Personal information
- Born: 5 November 1938 Hazleton, Pennsylvania, U.S.
- Died: 4 January 2025 (aged 86)

Sport
- Country: USA
- Sport: Fencing
- Event: Epee
- College team: University of Pennsylvania Quakers

= David Micahnik =

American fencer

David Micahnik (born November 5, 1938) was an American fencer and fencing coach. He was born in Hazleton, Pennsylvania.

==Biography==
Micahnik attended the University of Pennsylvania (1959), fencing for the University of Pennsylvania Quakers, and was a first-team All-Ivy selection in epee as a senior. He was the 1960 U.S. National Champion.
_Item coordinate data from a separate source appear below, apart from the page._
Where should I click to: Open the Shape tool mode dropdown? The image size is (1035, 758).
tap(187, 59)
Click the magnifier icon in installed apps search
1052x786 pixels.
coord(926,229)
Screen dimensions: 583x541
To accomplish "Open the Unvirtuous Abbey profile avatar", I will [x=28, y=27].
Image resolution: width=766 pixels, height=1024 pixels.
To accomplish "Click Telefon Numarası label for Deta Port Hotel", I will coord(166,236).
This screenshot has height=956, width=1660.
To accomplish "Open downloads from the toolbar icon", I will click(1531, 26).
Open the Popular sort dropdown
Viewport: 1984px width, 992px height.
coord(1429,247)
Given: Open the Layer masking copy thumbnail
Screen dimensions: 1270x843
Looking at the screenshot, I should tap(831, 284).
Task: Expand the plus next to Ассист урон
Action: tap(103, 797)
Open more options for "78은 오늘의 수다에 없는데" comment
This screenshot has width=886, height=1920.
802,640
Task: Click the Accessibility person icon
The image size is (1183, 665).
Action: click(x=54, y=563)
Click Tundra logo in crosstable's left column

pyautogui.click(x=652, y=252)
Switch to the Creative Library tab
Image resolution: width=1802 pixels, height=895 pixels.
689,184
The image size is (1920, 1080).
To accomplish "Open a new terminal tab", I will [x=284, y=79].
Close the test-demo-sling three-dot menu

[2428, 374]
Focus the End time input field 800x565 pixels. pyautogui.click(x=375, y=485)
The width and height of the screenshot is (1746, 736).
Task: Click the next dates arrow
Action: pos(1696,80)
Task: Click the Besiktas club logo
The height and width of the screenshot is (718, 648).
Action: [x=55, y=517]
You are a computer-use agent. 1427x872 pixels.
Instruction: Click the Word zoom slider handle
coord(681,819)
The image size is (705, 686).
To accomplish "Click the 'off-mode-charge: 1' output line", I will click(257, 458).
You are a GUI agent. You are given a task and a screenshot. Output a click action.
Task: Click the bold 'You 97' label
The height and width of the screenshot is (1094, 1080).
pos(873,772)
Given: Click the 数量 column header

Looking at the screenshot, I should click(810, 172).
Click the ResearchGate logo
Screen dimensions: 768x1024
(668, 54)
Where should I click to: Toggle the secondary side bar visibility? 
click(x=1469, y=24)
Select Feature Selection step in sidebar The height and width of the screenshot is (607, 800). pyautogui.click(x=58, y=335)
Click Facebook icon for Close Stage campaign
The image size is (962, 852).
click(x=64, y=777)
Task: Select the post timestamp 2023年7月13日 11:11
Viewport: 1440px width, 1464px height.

He competed in the individual and team épée events at the 1960, 1964 and 1968 Summer Olympics.

Micahnik won the individual epee title and took second in foil, and won gold medals with the epee and foil teams, at the 1965 Maccabiah Games. He again won the individual and team gold medals in epee at the 1969 Maccabiah Games. He coached the U.S. fencing teams at the 1985 Maccabiah Games and the 1993 Maccabiah Games.

==Halls of fame==
Micahnik is a member of the USFA Hall of Fame. He is also a member of the Philadelphia Jewish Sports Hall of Fame and Penn Athletics Hall of Fame.